### READING PASSAGE
Segment Open

The Media Manipulation Machine was busy doing its dirty work this past week... but before I get on with my rant about what I fervently HOPE is "Peak Victimization" I want to point out this fantastic treatise from a self described "workers bee" at one of the Federal Reserve Banks.

Now, assuming you read that link... the writer makes a couple of fallacious assumptions, but not that Macro economics is hard.... it IS hard, he has that one correct... his first f***ed up assumption is that we need a Federal Reserve in the first place! Macro economics IS hard, and a couple of young, penniless PhD's (or even an army of them) working at the Fed is not a better alternative to the free market's million's of participants, each making rational decisions with his or her own money. As somebody recently pointed out with respect to this article and the economics "profession" general... Economics is not a hard science!! In economics, 2 + 2 does not equal four necessarily, although it certainly could.... but it does not have to. I assert that self-educated, professional Wall Street traders that made a lot of money taking risks with their capital and using their noodle everyday are a much better research vehicle than these "worker bees" at the Fed.

Worse, if you read this elitist B.S., the writer pretty much tells us that we shouldn't worry our slow and little minds about the subject.... after all, only input from PhD's in economics is required and worth listening to. These are the very folks that create these problems and then request greater resources to FIX the problems they have created... thereby creating more and greater problems... this is exactly how the U.S. got to the point where its government runs a deficit equal to 10% of GDP per year.

Neither I, nor any of the other professional investors/traders that blog only for fun and to vent ever said that any of this WAS easy. We merely saw the housing and banking disaster long before you, Greenspan, Bernake, Treas. Sec. Paulson, et al... Read my Blog, Mr. Athreya! If a self-educated average Joe like (and many other economic bloggers) me called: Fannie Mae, Freddie Mac, Lehman, Bear Stearns, Housing, Banking, and the CMO market's well in advance... why, exactly, didn't you and the rest of your credential stamped weenies? Could it be that our experience is of greater use than your "training"? Maybe this is like swimming.... you simply have to get wet before you can call yourself educated?

Nothing sharpens and focuses the mind like having your own skin in the game. We don't need the Federal Reserve whatsoever. Nor do we need Bloggers to set interest rates... let the Free Market make these decisions.

----------------------------------------------------

OK. Peak Victimization.



Oh.......... My............... G-d.................

No doubt, the Left will see this mass murder in terms of gun control... and NOT the fact that they have spent decades convincing everyone that they are a victim. This guy was a thief and a liar, and likely mentally ill, and now a mass murderer... and then you tell a person with these kinds of character defects, over and over and over again, that someone else is to blame... and he murders a bunch of "these" people in cold blood... and who exactly is at fault here? The NRA?

------

The Mommy Victim. That's right. You "gave up" a career which would have CERTAINLY been all that you dreamed of as college student (LOLOLOLOLOL) to actually breast feed your own children, read to them in bed, and provide a nurturing, loving home for your children and their father?!! What kind of professional ARE YOU??!! Don't you know that breeding and child rearing are the work of the underclass??!! Those g-d d-mn men did this to you!!!

Segment Closed

### Stored data entries
Segment Open

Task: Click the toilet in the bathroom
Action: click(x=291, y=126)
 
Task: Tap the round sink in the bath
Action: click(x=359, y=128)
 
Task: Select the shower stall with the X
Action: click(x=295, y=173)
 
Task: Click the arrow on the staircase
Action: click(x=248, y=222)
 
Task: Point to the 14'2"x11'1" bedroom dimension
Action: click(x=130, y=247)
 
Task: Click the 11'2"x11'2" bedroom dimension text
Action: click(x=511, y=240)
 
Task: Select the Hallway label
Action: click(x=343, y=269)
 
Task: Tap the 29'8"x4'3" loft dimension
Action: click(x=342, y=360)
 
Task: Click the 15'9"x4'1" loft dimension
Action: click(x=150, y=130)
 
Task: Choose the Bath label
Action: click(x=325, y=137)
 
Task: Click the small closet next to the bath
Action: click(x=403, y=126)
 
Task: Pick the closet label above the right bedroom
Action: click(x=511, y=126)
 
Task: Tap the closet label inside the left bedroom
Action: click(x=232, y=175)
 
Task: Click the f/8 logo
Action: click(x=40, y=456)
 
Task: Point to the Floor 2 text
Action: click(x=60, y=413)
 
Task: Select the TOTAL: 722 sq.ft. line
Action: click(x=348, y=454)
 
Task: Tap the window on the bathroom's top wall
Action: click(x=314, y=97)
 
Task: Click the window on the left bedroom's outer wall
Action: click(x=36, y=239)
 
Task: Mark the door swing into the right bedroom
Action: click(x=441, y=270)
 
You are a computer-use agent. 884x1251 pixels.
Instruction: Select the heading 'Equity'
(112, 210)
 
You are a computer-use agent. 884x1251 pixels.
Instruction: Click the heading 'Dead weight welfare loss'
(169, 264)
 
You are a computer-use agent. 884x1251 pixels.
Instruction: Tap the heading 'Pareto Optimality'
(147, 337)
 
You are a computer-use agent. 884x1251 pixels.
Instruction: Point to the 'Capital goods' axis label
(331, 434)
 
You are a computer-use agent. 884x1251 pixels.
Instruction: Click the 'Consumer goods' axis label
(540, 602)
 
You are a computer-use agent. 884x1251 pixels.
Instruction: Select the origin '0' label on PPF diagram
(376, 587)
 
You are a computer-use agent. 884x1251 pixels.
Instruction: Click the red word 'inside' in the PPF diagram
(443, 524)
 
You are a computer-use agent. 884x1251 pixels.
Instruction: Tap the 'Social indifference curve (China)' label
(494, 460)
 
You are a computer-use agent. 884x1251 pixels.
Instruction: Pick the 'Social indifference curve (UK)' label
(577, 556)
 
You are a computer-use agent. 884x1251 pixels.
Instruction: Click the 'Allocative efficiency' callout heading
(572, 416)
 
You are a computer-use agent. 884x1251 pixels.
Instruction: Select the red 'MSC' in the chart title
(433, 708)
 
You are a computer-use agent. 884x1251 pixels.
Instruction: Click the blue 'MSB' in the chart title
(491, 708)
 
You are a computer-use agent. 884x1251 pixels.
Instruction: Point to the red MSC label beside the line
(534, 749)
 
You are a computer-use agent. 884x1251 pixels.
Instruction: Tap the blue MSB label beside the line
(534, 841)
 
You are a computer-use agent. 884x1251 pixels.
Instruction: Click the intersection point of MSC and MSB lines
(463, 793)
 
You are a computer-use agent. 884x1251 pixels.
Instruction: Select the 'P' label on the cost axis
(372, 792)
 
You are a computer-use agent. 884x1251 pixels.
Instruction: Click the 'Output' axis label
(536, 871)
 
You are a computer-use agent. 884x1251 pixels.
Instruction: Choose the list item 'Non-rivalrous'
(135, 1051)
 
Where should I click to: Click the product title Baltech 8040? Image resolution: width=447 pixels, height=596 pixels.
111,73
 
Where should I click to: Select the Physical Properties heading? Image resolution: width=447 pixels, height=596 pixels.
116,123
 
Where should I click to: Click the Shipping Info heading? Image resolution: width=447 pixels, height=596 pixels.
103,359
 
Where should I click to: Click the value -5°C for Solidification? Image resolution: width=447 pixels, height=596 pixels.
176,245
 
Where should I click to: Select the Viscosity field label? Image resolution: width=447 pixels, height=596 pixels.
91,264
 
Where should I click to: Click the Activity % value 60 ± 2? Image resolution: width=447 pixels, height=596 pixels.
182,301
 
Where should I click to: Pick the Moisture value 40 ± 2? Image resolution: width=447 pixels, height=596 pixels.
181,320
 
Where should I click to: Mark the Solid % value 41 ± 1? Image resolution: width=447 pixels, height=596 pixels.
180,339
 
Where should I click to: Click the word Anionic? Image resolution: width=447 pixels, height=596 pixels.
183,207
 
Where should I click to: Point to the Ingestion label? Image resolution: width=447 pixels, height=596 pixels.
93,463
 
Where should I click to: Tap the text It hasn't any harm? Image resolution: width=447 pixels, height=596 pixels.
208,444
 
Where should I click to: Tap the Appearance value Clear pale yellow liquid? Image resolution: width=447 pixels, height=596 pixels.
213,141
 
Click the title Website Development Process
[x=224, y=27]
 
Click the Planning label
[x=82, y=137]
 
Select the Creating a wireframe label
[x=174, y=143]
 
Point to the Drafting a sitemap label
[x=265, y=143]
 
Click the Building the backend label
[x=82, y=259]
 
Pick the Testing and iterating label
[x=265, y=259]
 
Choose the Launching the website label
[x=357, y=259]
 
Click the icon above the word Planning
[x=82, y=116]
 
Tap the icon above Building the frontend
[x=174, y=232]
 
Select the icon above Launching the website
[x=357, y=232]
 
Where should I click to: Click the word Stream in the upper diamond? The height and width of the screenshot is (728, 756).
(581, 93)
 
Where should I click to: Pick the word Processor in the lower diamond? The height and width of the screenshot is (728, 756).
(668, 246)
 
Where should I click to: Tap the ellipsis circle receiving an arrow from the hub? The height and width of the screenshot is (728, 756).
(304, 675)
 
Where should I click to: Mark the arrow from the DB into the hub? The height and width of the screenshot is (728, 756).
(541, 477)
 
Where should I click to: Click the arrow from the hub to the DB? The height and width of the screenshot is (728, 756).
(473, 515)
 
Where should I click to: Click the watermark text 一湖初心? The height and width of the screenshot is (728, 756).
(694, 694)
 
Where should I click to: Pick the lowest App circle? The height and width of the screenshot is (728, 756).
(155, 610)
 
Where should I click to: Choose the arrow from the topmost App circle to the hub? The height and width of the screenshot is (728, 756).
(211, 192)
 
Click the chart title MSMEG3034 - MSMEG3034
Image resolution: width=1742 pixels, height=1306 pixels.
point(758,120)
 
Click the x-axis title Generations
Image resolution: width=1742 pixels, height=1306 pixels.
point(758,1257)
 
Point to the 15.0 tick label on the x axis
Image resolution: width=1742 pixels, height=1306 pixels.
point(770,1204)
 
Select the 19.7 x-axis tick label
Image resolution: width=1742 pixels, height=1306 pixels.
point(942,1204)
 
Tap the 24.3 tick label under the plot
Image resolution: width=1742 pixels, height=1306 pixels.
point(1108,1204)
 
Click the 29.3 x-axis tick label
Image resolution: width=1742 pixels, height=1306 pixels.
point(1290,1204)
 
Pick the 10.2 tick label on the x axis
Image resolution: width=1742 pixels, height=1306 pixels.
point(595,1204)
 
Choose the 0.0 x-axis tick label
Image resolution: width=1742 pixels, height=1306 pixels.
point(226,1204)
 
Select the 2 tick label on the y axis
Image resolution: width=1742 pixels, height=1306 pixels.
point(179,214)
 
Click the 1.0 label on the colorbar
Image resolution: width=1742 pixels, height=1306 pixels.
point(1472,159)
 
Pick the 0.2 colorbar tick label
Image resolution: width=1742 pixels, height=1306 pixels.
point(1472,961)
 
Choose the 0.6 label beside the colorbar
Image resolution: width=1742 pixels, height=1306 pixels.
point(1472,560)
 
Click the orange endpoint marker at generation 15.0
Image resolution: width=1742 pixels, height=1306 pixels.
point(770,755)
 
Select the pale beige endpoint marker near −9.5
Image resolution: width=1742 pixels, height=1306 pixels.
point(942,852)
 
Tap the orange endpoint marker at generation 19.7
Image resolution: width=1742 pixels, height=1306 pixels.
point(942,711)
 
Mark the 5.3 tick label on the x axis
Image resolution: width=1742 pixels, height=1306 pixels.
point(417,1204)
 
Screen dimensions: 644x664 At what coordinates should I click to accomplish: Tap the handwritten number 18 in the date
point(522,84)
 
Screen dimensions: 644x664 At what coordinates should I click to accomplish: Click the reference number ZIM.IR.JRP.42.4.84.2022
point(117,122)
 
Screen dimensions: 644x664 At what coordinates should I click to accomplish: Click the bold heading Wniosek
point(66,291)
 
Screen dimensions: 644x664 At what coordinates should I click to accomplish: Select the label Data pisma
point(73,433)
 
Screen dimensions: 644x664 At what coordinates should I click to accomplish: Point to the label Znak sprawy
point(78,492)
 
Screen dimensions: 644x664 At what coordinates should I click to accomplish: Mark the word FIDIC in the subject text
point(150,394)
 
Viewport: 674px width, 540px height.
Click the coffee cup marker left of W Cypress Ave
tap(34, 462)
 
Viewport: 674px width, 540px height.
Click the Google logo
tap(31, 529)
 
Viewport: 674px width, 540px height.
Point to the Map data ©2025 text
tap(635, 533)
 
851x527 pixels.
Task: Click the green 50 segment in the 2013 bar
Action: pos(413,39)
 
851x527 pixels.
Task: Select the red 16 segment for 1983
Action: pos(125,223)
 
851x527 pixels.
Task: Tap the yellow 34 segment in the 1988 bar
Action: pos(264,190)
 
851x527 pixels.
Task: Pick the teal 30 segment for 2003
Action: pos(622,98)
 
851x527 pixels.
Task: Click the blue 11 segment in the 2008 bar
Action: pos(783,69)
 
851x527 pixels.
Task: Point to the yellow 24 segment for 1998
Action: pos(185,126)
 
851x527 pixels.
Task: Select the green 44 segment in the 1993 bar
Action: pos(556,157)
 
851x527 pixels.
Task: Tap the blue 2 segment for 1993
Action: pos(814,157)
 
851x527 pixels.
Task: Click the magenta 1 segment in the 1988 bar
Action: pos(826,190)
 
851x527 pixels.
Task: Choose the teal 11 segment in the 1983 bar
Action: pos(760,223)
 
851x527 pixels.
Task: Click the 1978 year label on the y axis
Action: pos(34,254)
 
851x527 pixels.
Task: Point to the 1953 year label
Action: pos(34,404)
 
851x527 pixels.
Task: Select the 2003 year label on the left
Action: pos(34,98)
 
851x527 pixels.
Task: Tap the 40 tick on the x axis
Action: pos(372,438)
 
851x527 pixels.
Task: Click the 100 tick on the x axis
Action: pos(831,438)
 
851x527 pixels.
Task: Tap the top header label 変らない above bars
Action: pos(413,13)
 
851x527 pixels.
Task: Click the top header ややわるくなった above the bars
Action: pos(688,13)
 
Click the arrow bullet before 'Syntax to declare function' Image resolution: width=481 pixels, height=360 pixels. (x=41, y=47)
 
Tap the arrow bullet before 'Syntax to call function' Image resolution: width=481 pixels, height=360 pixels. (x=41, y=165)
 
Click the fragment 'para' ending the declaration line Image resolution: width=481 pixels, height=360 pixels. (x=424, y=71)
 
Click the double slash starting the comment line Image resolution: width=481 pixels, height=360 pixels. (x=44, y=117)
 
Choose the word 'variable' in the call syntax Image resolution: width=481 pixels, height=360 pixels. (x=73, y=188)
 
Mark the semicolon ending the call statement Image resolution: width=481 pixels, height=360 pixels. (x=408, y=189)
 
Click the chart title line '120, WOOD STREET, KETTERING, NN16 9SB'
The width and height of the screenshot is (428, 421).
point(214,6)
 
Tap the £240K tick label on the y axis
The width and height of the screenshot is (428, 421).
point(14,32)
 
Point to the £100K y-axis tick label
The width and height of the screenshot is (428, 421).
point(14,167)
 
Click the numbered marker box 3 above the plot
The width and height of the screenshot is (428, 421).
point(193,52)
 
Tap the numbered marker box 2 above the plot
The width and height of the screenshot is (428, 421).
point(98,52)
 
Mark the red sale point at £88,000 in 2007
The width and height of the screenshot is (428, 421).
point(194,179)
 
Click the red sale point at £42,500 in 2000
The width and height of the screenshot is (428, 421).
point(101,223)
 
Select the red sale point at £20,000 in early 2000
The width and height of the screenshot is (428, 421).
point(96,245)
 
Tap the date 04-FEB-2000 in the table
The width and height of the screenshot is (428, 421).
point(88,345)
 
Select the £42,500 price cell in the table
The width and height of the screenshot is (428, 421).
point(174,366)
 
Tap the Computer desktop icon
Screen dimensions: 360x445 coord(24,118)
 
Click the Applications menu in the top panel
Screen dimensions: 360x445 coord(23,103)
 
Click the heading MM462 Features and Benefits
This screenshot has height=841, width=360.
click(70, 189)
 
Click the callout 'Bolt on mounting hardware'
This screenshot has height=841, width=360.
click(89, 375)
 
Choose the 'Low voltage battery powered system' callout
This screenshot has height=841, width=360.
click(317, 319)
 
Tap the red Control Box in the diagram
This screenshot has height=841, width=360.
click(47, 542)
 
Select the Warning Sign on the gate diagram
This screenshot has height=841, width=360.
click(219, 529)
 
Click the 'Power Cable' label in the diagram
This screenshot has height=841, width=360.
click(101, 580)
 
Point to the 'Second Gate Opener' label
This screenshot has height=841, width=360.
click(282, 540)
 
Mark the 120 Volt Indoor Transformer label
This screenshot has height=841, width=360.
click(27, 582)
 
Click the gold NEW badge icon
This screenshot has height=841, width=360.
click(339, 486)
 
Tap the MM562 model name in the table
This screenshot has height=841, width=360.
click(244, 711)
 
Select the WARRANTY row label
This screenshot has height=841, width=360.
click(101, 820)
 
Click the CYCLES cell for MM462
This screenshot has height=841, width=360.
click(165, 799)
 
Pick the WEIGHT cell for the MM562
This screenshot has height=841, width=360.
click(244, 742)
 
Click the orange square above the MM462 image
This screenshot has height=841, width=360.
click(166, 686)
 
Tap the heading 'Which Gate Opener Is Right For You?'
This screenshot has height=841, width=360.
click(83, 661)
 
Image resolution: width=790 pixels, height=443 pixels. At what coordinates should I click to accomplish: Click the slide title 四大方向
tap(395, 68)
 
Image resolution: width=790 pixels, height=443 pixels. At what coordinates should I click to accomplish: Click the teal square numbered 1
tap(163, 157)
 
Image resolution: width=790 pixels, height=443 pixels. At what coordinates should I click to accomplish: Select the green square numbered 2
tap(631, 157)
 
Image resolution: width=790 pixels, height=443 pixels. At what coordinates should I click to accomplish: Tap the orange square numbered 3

Segment Closed

### PROBLEM REQUIREMENTS
According to the blog post, why is the free market a better alternative to PhD economists working at the Federal Reserve? Answer in one to three sentences.

### REPLY
Macroeconomics is hard, and the free market has millions of participants, each making rational decisions with his or her own money. A couple of young, penniless PhDs, or even an army of them, at the Fed cannot do better than that.